We could add some sort of AJAX action that only fetch the link on click somehow, if we want to allow CMS authors to access the AbsoluteLink.

maxime-rainville commented 6 years ago

Just realised most of the dependent content blocks for our key project are actually orphan. Adding some logic to purge orphan content blocks from the SiteTreeLink table, might be enough to get our key project over its performance hump.

However that doesn't address the underlying issue.

chillu commented 6 years ago

Add getLazyLoad() and setLazyLoad() to GridField.

Works for me, but please point out in the PHPDoc that this method might no longer take effect in future GridField implementations (when lazy loading could be the default), just to set dev expectations a bit.

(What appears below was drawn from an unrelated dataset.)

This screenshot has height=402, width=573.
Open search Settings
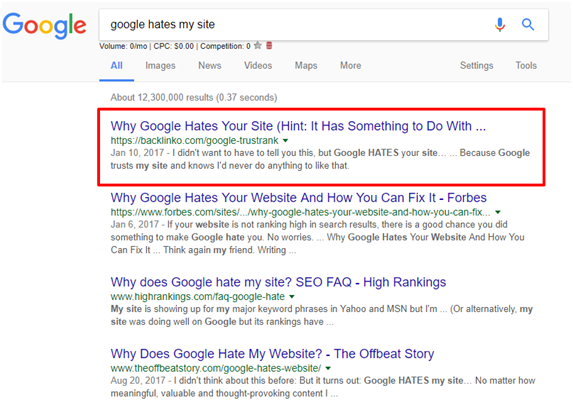pyautogui.click(x=477, y=65)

Update TabSet.js to find all LazyLoadable GridField in a Panel when that Panel is shown and trigger the reload method on it.

Do we have any cases in the CMS where fields aren't in a tabset? Make sure that still works. Oh, and it'll need to work in Entwine and React based tabs, right?

Disable sorting by AbsoluteLink

Agreed, that's not a useful sorting option anyway.

Refactor SiteTreeLink and move the polymorphic relation to a many-many relation

Looking at PolymorphicHasManyList.php, the fact that it's polymorphic isn't the issue. That just adds a ClassName IN (...) to the SQL query. The problem is that SiteTree->BacklinkTracking() iterates on the SiteTree->Backlinks() relationship to get the Parent() for each of them. Since Parent() is of type DataObject, we can't run a single query for this through the ORM. Which means we have no way of doing pagination, and need to retrieve the whole list. Note that the original commit from @tractorcow referenced "todo: Add PolymorphicManyManyList" (https://github.com/silverstripe/silverstripe-cms/commit/6c616f5f7a4d2611e7a8f2cbb66360079c3edb6b#diff-49ee3b23d5b37c83e4a70cddc70f89adR1723). I don't see how that would resolve the ORM issues, unless we do some magic with UNION and renaming columns to avoid collisions of querying multiple types in a single query.

We could inline relevant data for displaying the "related objects" GridField into SiteTreeLink, specifically the title to display in the table row. But then we push more responsibilities into write(). And we'd still have the ArrayList problem further up the callstack, because SiteTree->BacklinkTracking() combines three different data sources (backlinks, virtual pages and redirector pages) into one table - coming back to the same ORM limitation mentioned above.

I'm coming to the conclusion that this is too hard to resolve on the short term, and we need to come up with a more scalable way of handling nested relationships for different use cases: Static publishing dependencies, link tracking, search, etc.. Related tickets: https://github.com/silverstripe/silverstripe-versioned/issues/68 and https://github.com/dnadesign/silverstripe-elemental/issues/189#issuecomment-368710277

Until then, it sounds like the lazy loaded GridField is a good middle ground? It seems fairly quick to implement. Large dependant link tracking structures will still time out, but at least it doesn't prevent you from editing pages. And it has the advantage that it takes the entire computation out of the edit form critical path, which I think is a good UX practice anyway in terms of building a fast CMS.